Wednesday, February 27, 2008

Labor Unions: The Past or the Future for Colleges?

By Richard Vedder

While labor unions in general have stagnated in modern times, that is not true with unions of governmental employees, that have often thrived. There are a number of reasons to believe that unions might gain in popularity on college campuses in the coming years as budget cuts from state governments limit the ability of some colleges to expand spending.

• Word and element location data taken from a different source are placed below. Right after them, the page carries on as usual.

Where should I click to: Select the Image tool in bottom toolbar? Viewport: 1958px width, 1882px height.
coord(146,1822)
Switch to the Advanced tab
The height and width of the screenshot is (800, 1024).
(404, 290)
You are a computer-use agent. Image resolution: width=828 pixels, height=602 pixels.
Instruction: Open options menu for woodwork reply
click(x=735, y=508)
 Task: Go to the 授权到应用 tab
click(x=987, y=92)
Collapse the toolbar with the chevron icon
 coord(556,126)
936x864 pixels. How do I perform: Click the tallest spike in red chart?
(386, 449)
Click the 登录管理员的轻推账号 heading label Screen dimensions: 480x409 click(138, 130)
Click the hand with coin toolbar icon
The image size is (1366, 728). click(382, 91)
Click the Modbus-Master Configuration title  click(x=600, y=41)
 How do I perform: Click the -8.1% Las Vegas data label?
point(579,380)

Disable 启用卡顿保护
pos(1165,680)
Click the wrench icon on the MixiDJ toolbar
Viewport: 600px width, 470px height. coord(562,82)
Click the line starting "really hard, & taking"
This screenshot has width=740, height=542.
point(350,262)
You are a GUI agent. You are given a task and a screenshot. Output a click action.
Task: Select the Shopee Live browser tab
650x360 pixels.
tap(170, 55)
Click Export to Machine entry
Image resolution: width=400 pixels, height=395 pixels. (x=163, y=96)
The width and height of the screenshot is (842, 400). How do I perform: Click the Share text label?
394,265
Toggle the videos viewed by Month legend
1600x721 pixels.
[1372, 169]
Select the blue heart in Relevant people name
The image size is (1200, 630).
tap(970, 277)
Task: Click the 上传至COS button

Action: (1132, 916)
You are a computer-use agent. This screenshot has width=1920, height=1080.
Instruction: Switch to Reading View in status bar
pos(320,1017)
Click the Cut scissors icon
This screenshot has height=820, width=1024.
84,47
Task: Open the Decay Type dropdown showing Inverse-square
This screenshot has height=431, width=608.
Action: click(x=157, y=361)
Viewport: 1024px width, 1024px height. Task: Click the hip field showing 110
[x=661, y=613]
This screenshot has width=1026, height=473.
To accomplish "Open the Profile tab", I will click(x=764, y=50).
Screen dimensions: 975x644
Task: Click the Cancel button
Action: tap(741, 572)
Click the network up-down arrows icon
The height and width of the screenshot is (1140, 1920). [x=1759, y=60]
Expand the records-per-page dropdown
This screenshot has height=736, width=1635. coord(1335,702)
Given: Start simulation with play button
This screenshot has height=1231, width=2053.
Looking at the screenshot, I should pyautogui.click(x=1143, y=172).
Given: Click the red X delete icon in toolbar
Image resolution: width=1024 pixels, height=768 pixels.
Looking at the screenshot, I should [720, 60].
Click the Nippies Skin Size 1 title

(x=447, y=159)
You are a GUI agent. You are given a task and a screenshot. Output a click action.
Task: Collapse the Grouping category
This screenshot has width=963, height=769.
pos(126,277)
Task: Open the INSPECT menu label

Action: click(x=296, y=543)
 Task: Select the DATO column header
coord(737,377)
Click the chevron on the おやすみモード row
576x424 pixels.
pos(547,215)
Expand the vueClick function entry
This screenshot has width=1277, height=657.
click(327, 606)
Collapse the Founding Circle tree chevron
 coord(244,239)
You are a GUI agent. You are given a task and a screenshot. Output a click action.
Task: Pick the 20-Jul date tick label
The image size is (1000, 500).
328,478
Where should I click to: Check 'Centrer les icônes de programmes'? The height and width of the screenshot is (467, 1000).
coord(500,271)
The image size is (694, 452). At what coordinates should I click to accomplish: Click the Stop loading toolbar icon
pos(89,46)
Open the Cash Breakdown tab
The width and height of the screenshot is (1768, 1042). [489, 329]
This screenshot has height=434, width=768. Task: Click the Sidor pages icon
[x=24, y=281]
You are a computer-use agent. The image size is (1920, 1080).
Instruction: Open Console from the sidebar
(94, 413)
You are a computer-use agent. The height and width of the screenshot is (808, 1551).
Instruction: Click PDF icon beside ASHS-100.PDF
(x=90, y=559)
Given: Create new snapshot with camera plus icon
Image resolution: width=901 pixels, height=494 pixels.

Yet this view might be wrong. The faculty at Michigan Technological University have just voted to decertify the AAUP group selected as the collective bargaining agent. Looking at the Web site of anti-union faculty (who prevailed in the election), several reasons stand out for the probable loss of the union:

1) Union dues are several hundred dollars a year, and some faculty believe the benefits are less than the considerable cost;

2) Some faculty, correctly in my judgment, consider unionization somewhat incompatible with greatness as a research and teaching institution, since the great universities are exclusively non-union (with respect to the faculty), and unionization downplays the role of individual merit and accomplishment;

3) Unions tend to regulate faculty behavior in a costly and bureaucratic way relative to the more informal governance mechanism implicit in Faculty Senates with considerable clout but little formal power.

I suspect the Michigan Tech decertifying move is a relatively isolated event, but the move to promote unionization in U.S. universities seems to have stalled or have little traction in recent years.